▸ THE TASK:
Return, word for word, only the lines from the one containing "Search (1176, 947)" through the last line of the entries.

Saved data entries:
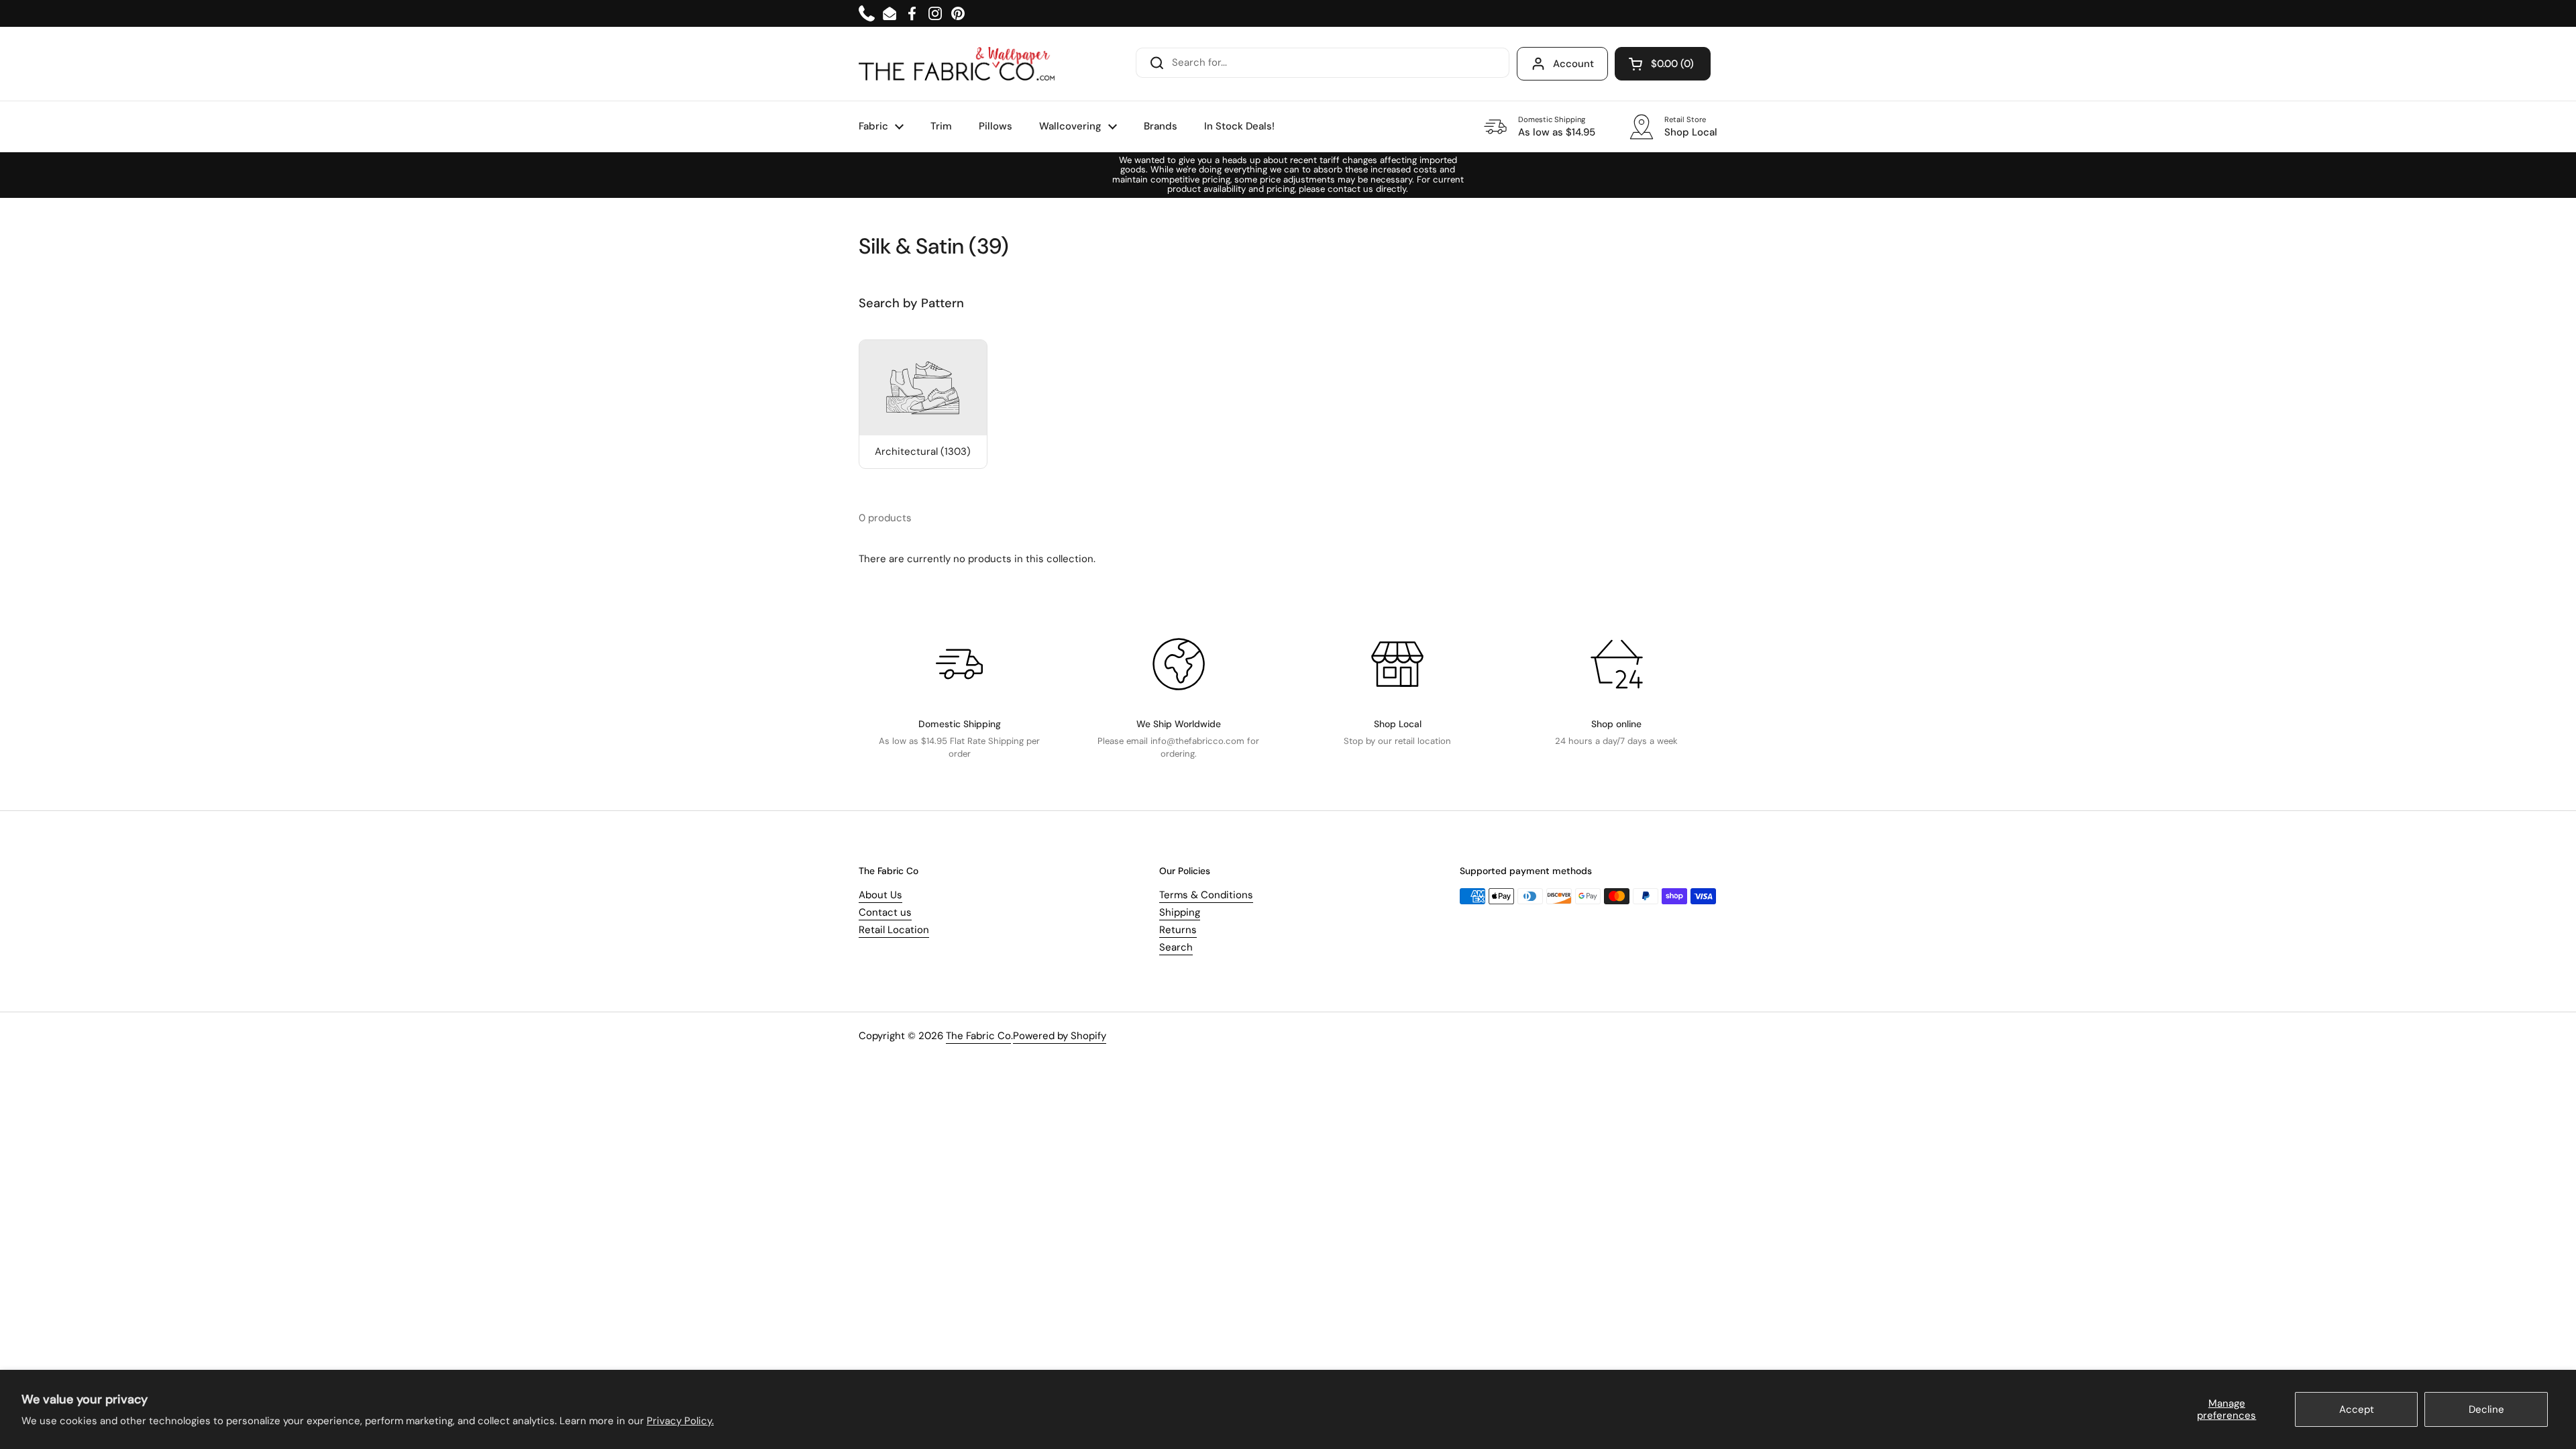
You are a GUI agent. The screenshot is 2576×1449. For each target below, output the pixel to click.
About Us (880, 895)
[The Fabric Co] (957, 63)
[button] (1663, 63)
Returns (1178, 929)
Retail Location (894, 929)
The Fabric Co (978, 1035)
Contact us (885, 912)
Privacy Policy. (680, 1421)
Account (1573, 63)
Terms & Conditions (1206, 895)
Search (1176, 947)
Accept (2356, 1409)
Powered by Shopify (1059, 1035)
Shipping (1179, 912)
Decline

▸ TASK RESULT:
Search (1176, 947)
Accept (2356, 1409)
Powered by Shopify (1059, 1035)
Shipping (1179, 912)
Decline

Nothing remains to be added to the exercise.